Working data ::
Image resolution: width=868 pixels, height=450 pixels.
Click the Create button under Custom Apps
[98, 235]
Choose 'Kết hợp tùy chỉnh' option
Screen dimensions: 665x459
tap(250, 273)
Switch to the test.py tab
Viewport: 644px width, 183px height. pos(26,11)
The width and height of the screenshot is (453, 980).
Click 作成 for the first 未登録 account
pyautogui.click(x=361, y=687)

...

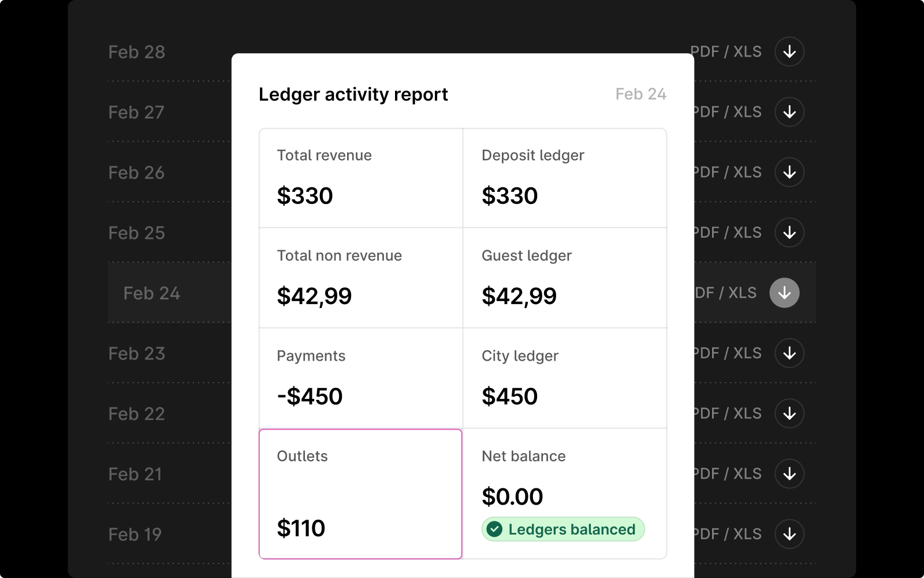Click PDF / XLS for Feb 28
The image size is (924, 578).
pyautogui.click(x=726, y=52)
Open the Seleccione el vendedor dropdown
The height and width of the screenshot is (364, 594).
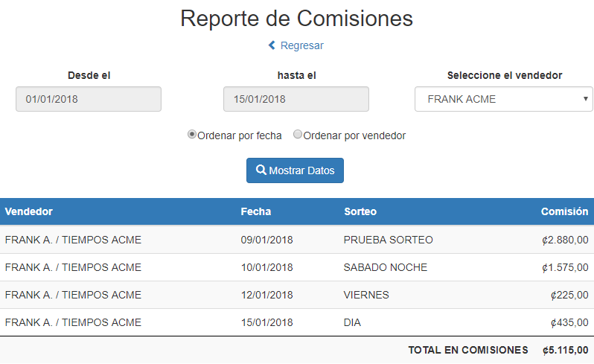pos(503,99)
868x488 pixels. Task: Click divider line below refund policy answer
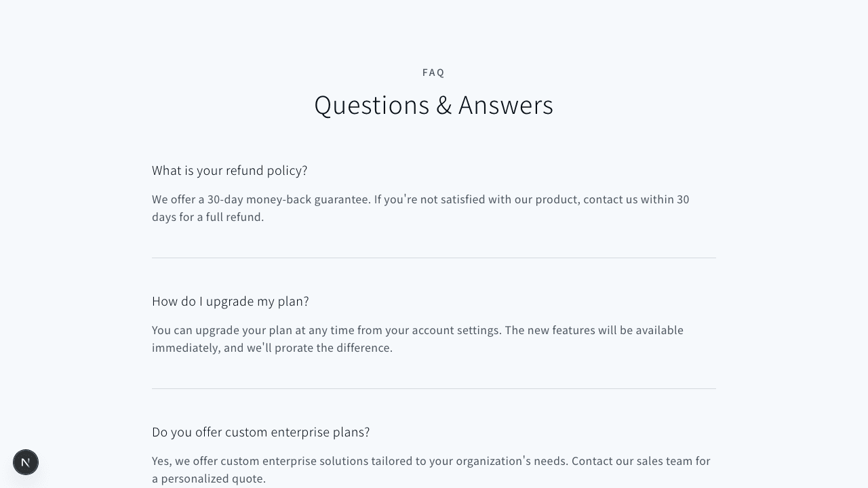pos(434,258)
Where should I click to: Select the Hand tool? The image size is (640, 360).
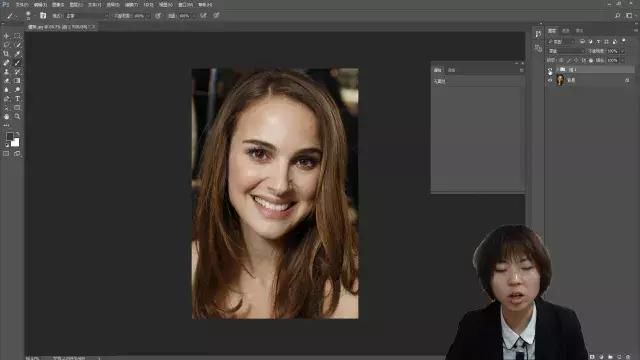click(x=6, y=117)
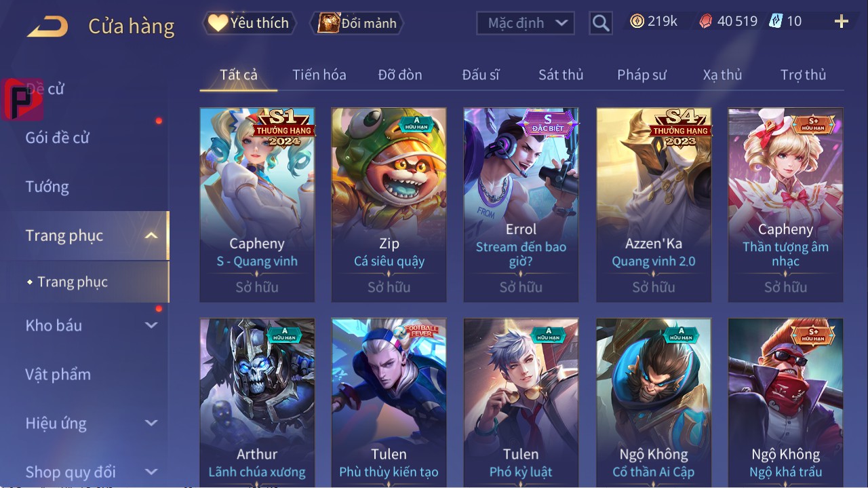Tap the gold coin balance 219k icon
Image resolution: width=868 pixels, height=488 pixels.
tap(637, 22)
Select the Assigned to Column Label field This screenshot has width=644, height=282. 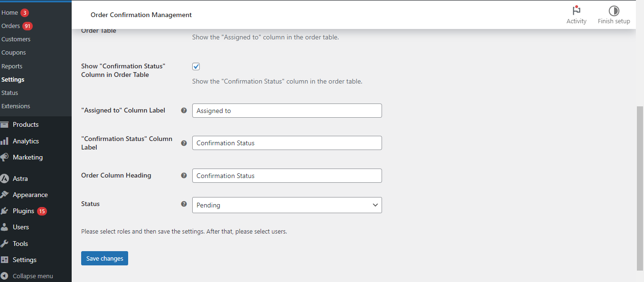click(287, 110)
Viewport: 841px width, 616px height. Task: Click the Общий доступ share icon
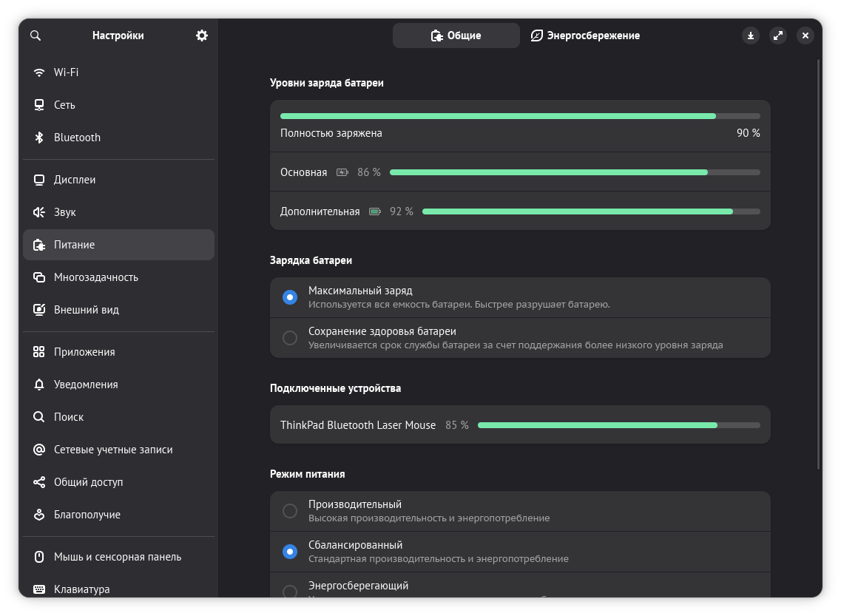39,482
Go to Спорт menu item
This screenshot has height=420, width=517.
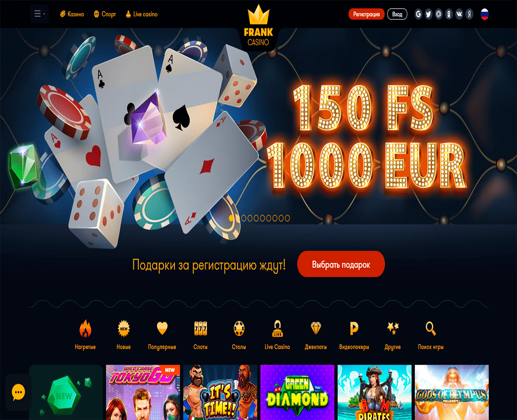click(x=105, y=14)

Exercise aim ::
Could you write out, exactly as they stand, only the lines above that begin at the line with "Image resolution: width=868 pixels, height=450" and stop after the line with "The width and"?

Expected output ::
Image resolution: width=868 pixels, height=450 pixels.
Click the Create button under Custom Apps
[98, 235]
Choose 'Kết hợp tùy chỉnh' option
Screen dimensions: 665x459
tap(250, 273)
Switch to the test.py tab
Viewport: 644px width, 183px height. pos(26,11)
The width and height of the screenshot is (453, 980).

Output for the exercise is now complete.